Em versão mais Tite e menos Diniz, Alcaraz volta a vencer
Quando Carlos Alcaraz perdeu o primeiro set da final de Wimbledon, lá em julho do ano passado, o ex-tenista John McEnroe, que comentava a partida no sinal internacional, disse que o espanhol teria grandes dificuldades para virar aquele jogo porque derrotar Novak Djokovic em Wimbledon exigiria uma disciplina tática que nunca foi o ponto forte de Carlitos.
Todo mundo sabe como terminou aquela tarde de domingo em Londres, mas McEnroe não estava equivocado em sua análise. O que o circuito mundial viu desde Wimbledon foi um Alcaraz talentosíssimo, mas com dificuldade para conquistar títulos. Um tenista que frequentemente tomava decisões erradas no meio dos pontos e que se via obrigado a ganhar pontos de maneiras mais complicadas do que o estritamente necessário.
Pois o Alcaraz que venceu Indian Wells neste fim de semana mostrou uma disciplina raramente vista em suas partidas. Sem deixar totalmente seu estilo naturalmente agressivo, o espanhol de 20 anos ainda produziu belas jogadas e protagonizou pontos espetaculares, mas não colocou-se em apuros como vinha fazendo. Foi mais comedido, mais pragmático - sobretudo na semifinal contra Sinner - deu menos pontos de graça e, principalmente, precisou executar menos bolas de baixa porcentagem.
Tennis of the HIGHEST Order ⚡@carlosalcaraz with utter brilliance!#TennisParadise pic.twitter.com/b6amNJsahq
-- Tennis TV (@TennisTV) March 17, 2024
Nenhuma subida à rede afobada, poucas curtinhas fora de hora e raros forehands kamikazes. Meus colegas do jornalismo futebolístico diriam que Alcaraz foi mais Tite e menos Diniz. E, às vezes, é isso que um atleta (ou um time!) precisa para alcançar o seu potencial - já falei sobre o caso de Federer no texto linkado acima. O Alcaraz de Indian Wells foi paciente, manteve-se em mais trocas do fundo de quadra, sempre usando bolas potentes e fundas e fez Sinner correr mais riscos. O italiano errou mais e, a partir do segundo set, o jogo foi inteiro do espanhol.
Na final, isso ficou menos evidente, mas só porque o jeito Medvedev de ser exige mais versatilidade e uma capacidade maior de improviso por parte do adversário. Alcaraz tem essas qualidades e um pouco mais. Forçou menos situações do que no US Open, cometeu menos erros (proporcionalmente falando) e, depois de um delicado tie-break, deslanchou até o título.

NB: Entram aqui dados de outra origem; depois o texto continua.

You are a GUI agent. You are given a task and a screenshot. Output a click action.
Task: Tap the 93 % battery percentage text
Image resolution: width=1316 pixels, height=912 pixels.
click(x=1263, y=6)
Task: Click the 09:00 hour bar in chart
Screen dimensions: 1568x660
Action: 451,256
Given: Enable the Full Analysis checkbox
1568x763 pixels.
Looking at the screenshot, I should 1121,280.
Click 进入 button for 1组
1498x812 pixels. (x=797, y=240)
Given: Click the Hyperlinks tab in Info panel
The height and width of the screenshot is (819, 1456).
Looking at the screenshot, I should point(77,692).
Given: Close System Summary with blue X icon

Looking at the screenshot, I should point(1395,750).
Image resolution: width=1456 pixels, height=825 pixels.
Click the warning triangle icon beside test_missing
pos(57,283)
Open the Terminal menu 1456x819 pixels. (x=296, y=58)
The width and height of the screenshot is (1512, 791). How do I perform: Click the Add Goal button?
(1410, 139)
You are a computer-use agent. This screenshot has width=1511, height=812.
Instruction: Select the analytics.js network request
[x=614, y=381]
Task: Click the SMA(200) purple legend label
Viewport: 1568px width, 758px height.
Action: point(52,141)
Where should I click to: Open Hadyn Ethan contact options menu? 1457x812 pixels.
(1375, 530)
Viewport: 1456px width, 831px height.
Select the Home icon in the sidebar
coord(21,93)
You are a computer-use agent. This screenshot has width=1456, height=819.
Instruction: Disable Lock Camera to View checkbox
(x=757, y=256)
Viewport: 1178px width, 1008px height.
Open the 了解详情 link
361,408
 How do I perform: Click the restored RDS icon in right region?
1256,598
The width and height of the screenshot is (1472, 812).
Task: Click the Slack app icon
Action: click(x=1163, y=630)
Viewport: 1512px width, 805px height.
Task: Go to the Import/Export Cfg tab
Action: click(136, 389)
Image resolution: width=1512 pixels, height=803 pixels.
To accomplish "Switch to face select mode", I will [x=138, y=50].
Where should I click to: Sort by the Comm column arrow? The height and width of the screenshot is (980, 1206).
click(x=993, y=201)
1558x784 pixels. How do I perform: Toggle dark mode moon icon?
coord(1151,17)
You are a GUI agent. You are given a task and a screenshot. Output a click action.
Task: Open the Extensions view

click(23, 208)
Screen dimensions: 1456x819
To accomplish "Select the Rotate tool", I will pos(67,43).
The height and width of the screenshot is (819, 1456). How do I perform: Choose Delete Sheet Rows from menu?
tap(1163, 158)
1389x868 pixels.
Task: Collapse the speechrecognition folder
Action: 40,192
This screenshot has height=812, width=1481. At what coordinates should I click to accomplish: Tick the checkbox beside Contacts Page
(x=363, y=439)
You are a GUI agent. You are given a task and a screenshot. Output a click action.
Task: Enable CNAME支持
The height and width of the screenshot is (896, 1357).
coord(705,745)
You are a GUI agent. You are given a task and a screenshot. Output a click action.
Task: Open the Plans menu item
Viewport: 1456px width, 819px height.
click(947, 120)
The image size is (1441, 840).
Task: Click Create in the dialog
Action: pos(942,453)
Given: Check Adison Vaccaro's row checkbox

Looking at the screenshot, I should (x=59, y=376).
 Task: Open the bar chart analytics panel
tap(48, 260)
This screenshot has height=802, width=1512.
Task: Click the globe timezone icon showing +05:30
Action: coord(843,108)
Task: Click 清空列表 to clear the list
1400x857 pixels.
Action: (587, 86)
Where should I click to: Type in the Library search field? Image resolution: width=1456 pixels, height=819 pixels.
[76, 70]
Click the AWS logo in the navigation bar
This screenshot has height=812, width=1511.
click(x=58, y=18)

Coisa que eu acho que acho:
- Não acho que um maior pragmatismo tire brilho do tênis de Alcaraz. Carlitos sempre terá a capacidade de tirar da cartola bolas improváveis e espetaculares. O que ele precisa entender - e parece que vem entendendo - é que não precisa de tantas jogadas de efeito e improviso (e executadas quase que aleatoriamente) para vencer. Pelo contrário. A julgar pelo período desde Wimbledon até Indian Wells, elas mais atrapalharam do que ajudaram nos resultados.
- Tampouco acredito que um tenista (ou um time!) precise ser mais Tite ou menos Diniz para vencer ou alcançar o máximo de seu potencial. São visões diferentes de ver e viver a vida e o esporte, e ambas podem ter sucesso. No entanto, acredito que o momento de Alcaraz, assim como já aconteceu com Federer, pedia essa dose de tênis com mais razão e menos emoção. E "menos emoção" aqui não significa menos emocionante ou empolgante.
- Com o vídeo do ponto espetacular incluído neste post, tento ilustrar exatamente a capacidade de Alcaraz de continuar fazendo coisas extraordinárias. Porém, trata-se de um lance em que o espanhol é forçado por Medvedev a fazê-las. Não foi o próprio Carlitos que se colocou numa situação em que seria necessário executar bolas de baixa porcentagem para vencer o ponto. E isso, ao longo de dois, três, quatro sets, faz toda a diferença do mundo.